Mom you tell me never to fear, but whenever you scold me there is one tear.

Mom you want me to be very strong but then you act in a way to break my legs through which I move on.

Mom whats wrong, why you dont get me? I keep telling people you are the best person I ever have.I can be myself, just you let me.

Mom I hate home, thats why I never be here. But you want to know all about my doings just like a watchdog I fear.

Mom I crave freedom, I am an individual soul. Then why you keep this chained locked on my leg so tight and unlow?

Mom am I so untrustworthy? Show a little faith in me and I will pour shower of diamonds and bow a rainbow infront of you.

Mom I feel tired of this everyday’s guard on me.
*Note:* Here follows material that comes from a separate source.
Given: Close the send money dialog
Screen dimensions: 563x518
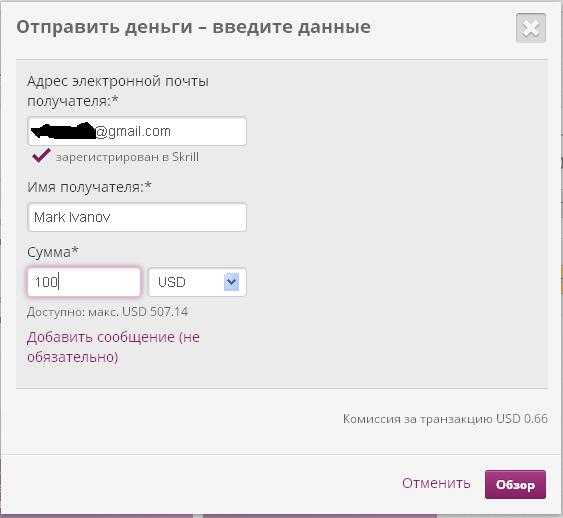Looking at the screenshot, I should tap(531, 28).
Have a little mercy and see your daughter break histories.

Mom dont you love me? Then why I feel this urge to always please you and grab your attention? Shouldnt it all come on its own in a symphony?

Mom the tests you give me are so hard that I cringe. Everytime I give my shot you just want me to have best clears.

Mom cant you see, I am being so cold and distant? Maybe you are busy looking for woods to make fire so ignore.

Mom you tell me how I aint a good daughter. But maybe you never accepted me as an individual rather want me to follow the rules and regulations.

Mom I love and respect you alot. But now I am simply breaking so why dont you just stop?

Mom I am afraid, one day I will be gone. At that time maybe you will realise perfection is no better than that human.